第19話 卒業

 2月20日。


 今日は卒業式。


 私立高校なので、県立よりはだいぶ早かったりする。


 母親と一緒にクルマで学校へと向かう。

 学校が近くなってくると、相変わらずの紺色の群れ。

 最後まで慣れることは無かった。気持ち悪さの極みだ。


 到着し、指定された駐車スペースにクルマを止めると体育館へ向かう。


 時間になり、式が始まる。のだが、中学の時に感じた寂しさや悲しさといったものがこれっぽっちも無い。

 それどころか、


 なんか腹減った。はよ帰りたい。


 全く関係ないことしか頭に浮かばない。



 やがて式も終わり、教室に戻ると卒業証書の授与。

 続いて担任からの祝いの言葉があり、解散となった。

 まだ進路が決まってない人間は、この後三者面談となっていて、自分はその対象となっている。


 解散後、クラスの人間は名残惜しそうに最後のひと時を過ごす。

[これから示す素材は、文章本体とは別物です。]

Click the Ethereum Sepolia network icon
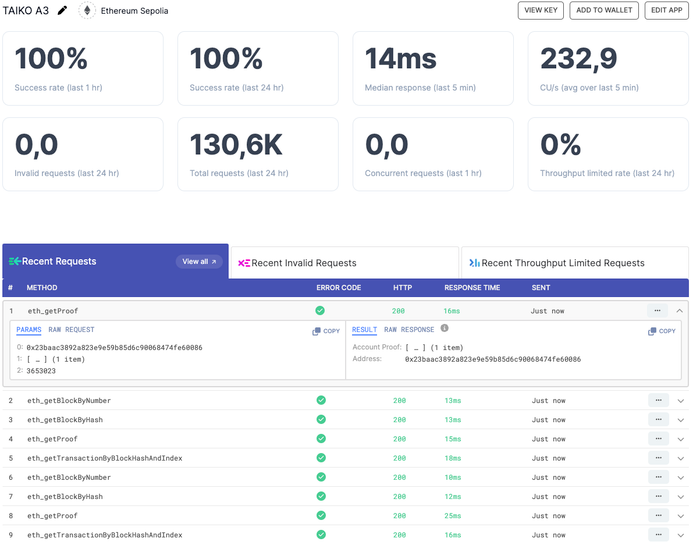The image size is (700, 543). (x=87, y=10)
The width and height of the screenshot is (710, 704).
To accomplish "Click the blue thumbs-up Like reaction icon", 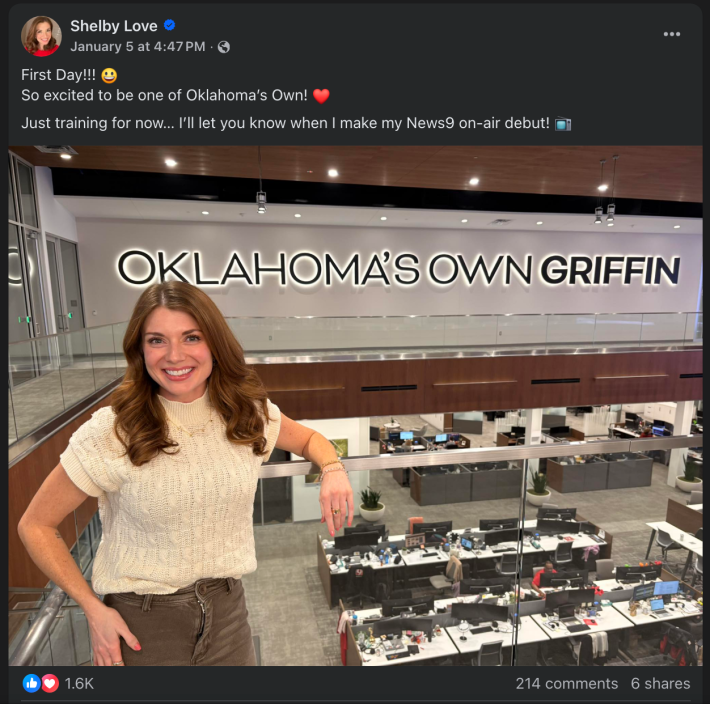I will [32, 683].
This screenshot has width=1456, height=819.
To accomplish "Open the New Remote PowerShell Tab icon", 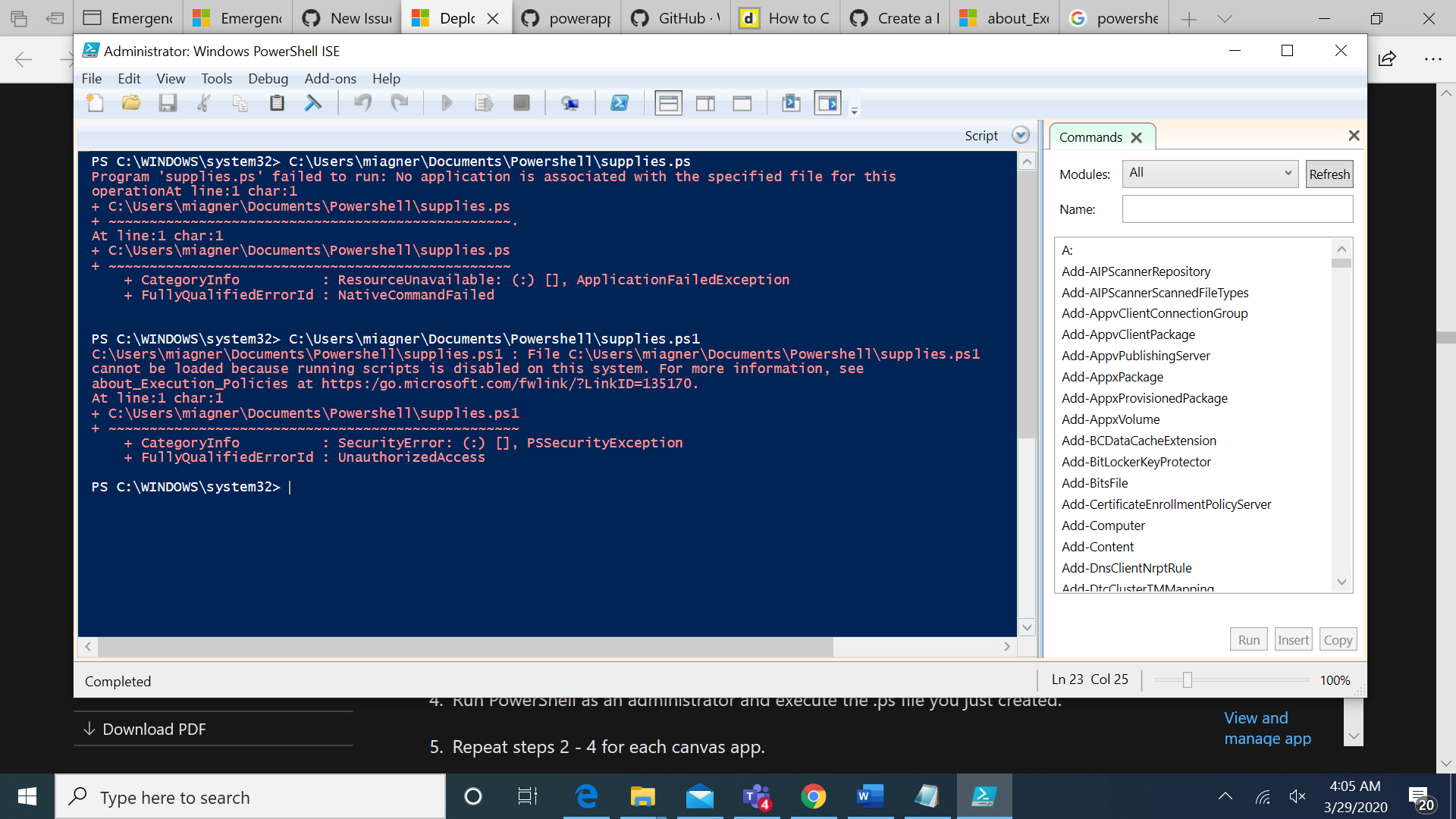I will [570, 103].
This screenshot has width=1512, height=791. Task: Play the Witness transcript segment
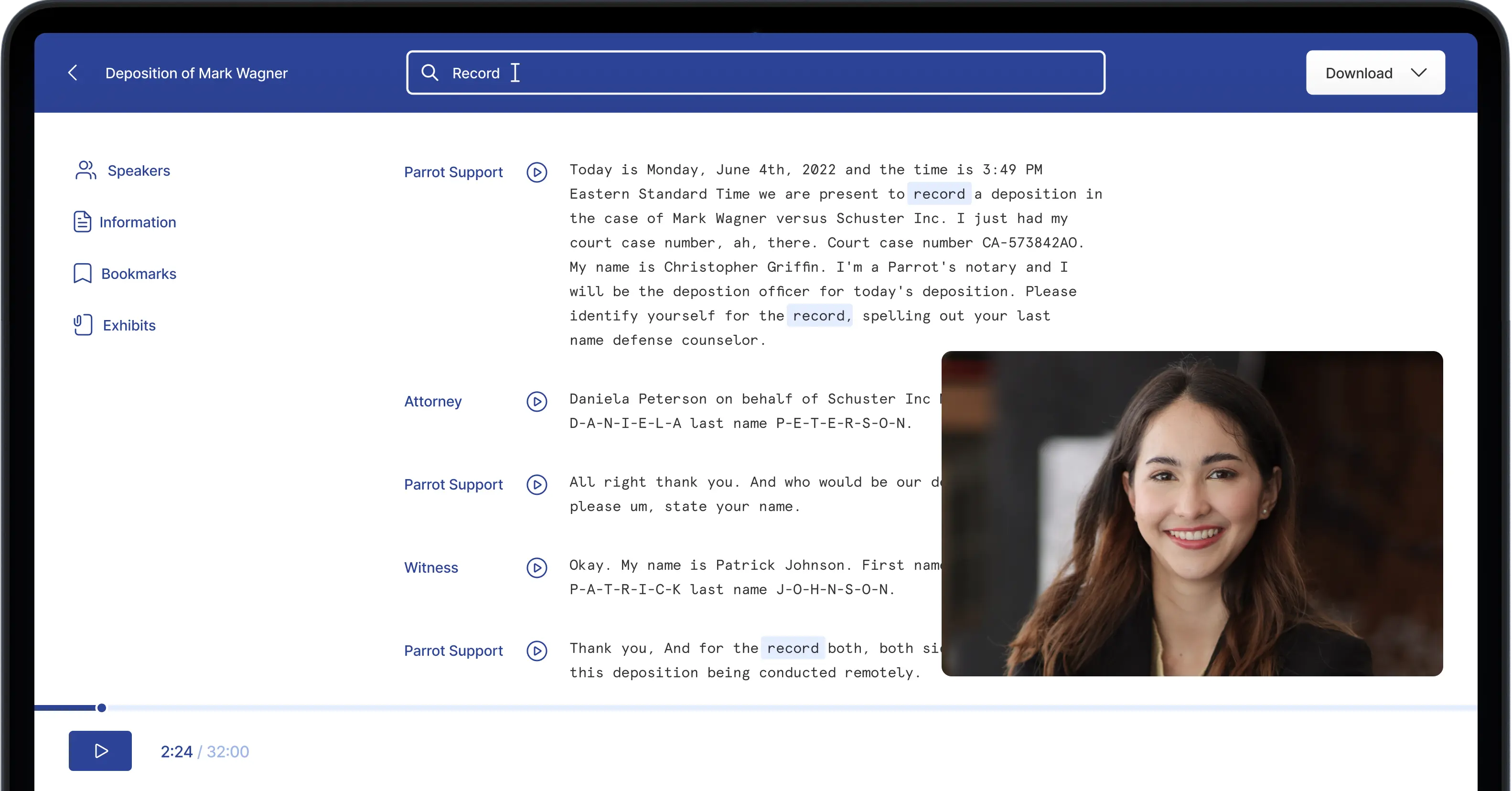pyautogui.click(x=536, y=567)
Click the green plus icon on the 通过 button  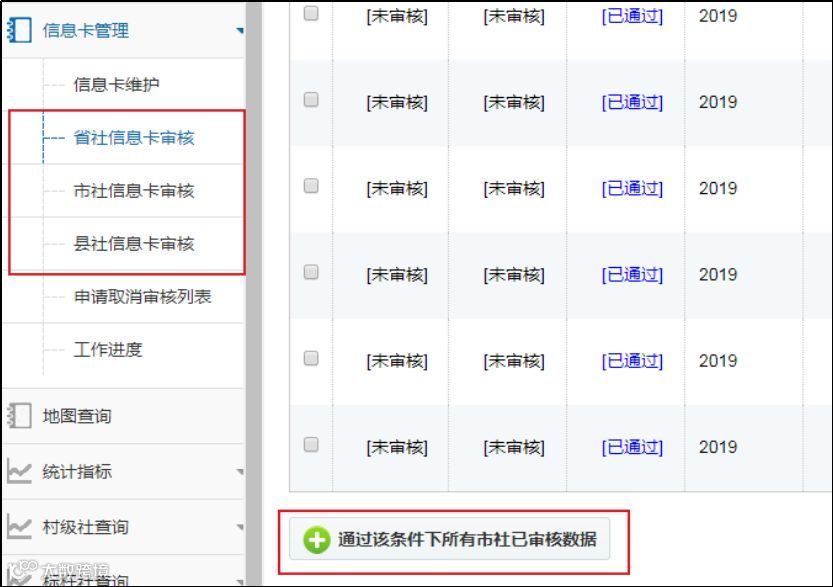click(x=317, y=540)

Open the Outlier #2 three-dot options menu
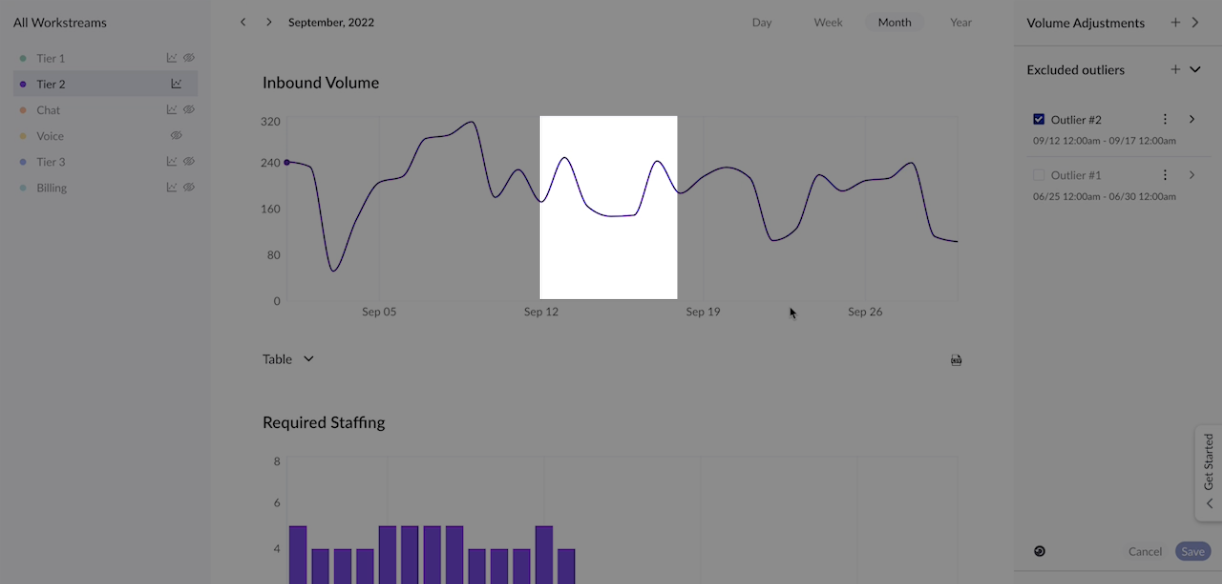[x=1165, y=120]
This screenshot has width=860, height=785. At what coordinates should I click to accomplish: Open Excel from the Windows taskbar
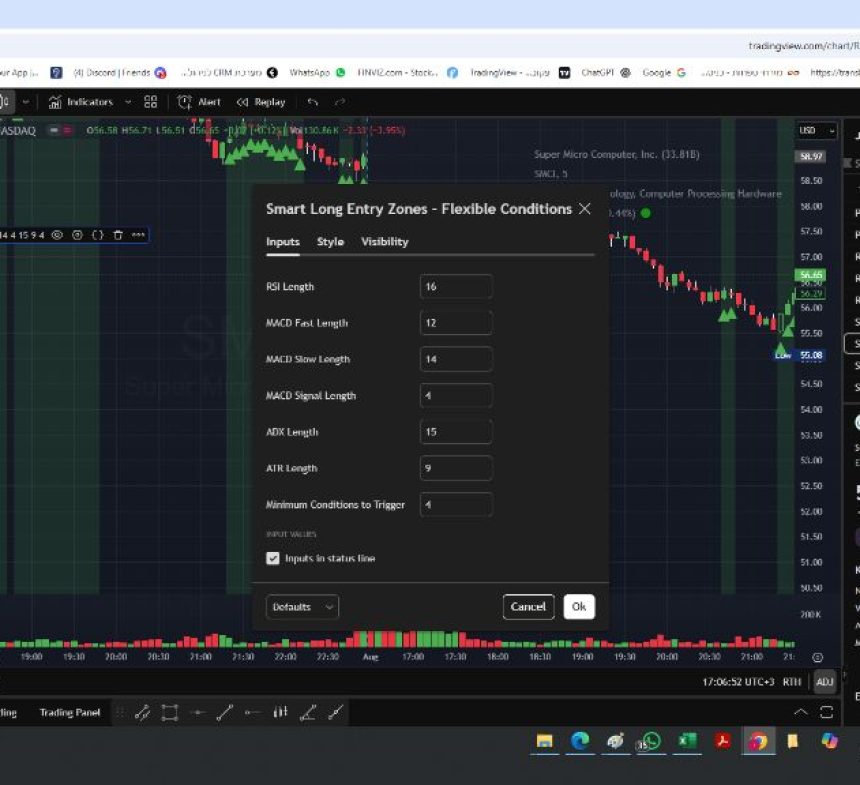[x=687, y=741]
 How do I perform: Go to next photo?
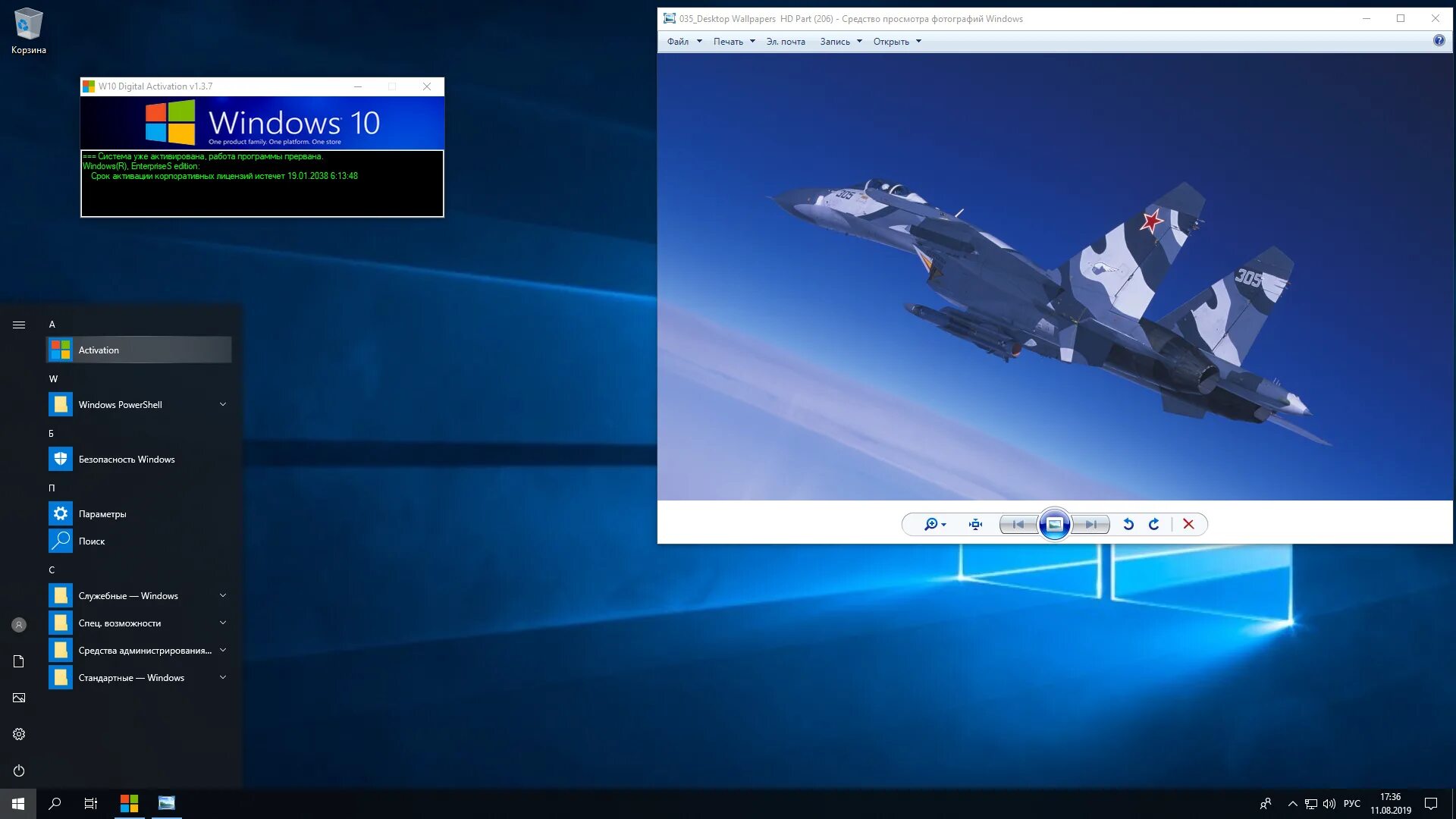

卒業アルバムに寄せ書きを書いている者や、大学の下宿や寮の住所をおしえ合っている者がやたら目につく。が、友達が全くいない自分のトコロには当然の如く誰もやってこない。辛うじて雑談するようになったヤツはというと、早々と大学に決まっていて、やることもなくなったため既に帰ってしまっている。コイツとはこの場で完全に縁が切れた。

 もちろんこれは想定の範囲内だったので、何の感情も湧かないけど、ボッチであるという現実を目の当たりにした親はどう思うのだろう?

 この後、帰りのクルマの中でどういったことを言われるのだろう?

 いくつかのパターンを考えてみるものの、思い浮かぶのはどれも気が重いものばかり。友達を作れなかったことに対し猛烈な嫌味を言われ、人間性を全否定され、ブチ切れて大喧嘩になるコトは想像に難くない。


 拷問のような時間をやり過ごすと三次募集を受けるヤツらの三者面談が始まった。担任が教室に入ったのを機に、駄弁っていた人間が一気に減る。


 対象者は5人。

 出席番号順なので自分は最後。その間、帰りがけのことを考えていると、ホント、心が病みそうになってきた。

 未だ受験が終わってないことを情けなく思い、まだチラホラ残っている楽しそうなヤツらの会話にイライラしながら順番を待つ。


 やがて順番が回ってきた。

 担任は端から進学できるとは思っていないようだ。一言目からやたら就職か浪人することを進めてくる。

 親もその意見には大賛成のようで、


「もうあんたには大学やら無理なんやき、ね?」


 と、わざとらしく優しい口調で先生を前にして説得にかかる。

 それでも意地で仕事をしたくない自分は、


「大学受けます。浪人はしません。就職もしません。今から受ける事ができるこの大学とこの大学があるじゃないですか。」


 絶対に譲らない。

 この条件を呑まないとプーになることをほのめかし続けると、最後には親も担任も諦め、受験が決まった。



 三者面談も終わり、帰りのクルマの中。

 案の定嫌味を言われ、ブチ切れ大喧嘩になり、とても歩いて帰れなさそうな距離の人気のない路上でクルマを止めると、


「もうお前やら知らん!今すぐここで降りれ!このまんま帰ってこんだっちゃいーぞ?」


 引きずり降ろされ置いて行かれそうになった。

 思えば高校に入ってから家族とのこういったレベルの喧嘩の回数が目に見えて増えた。

 日に日に内容は過激かつ酷いものになっている。


 これっちゼッテー男子高効果やん!


 自分で勝手にそう決めつけている。

 特に自分は周りに女子がいないとダメみたい。オトコばかりの雰囲気じゃ、性格が荒くなり他人(というか家族)に当り散らし、迷惑をかけるようになる。

 そんな知りたくもない事実が判明してしまっていた。


 帰ったら今日あったことを余すことなく父親に報告され、さらに父親からも激怒されるという散々な一日となったのだった。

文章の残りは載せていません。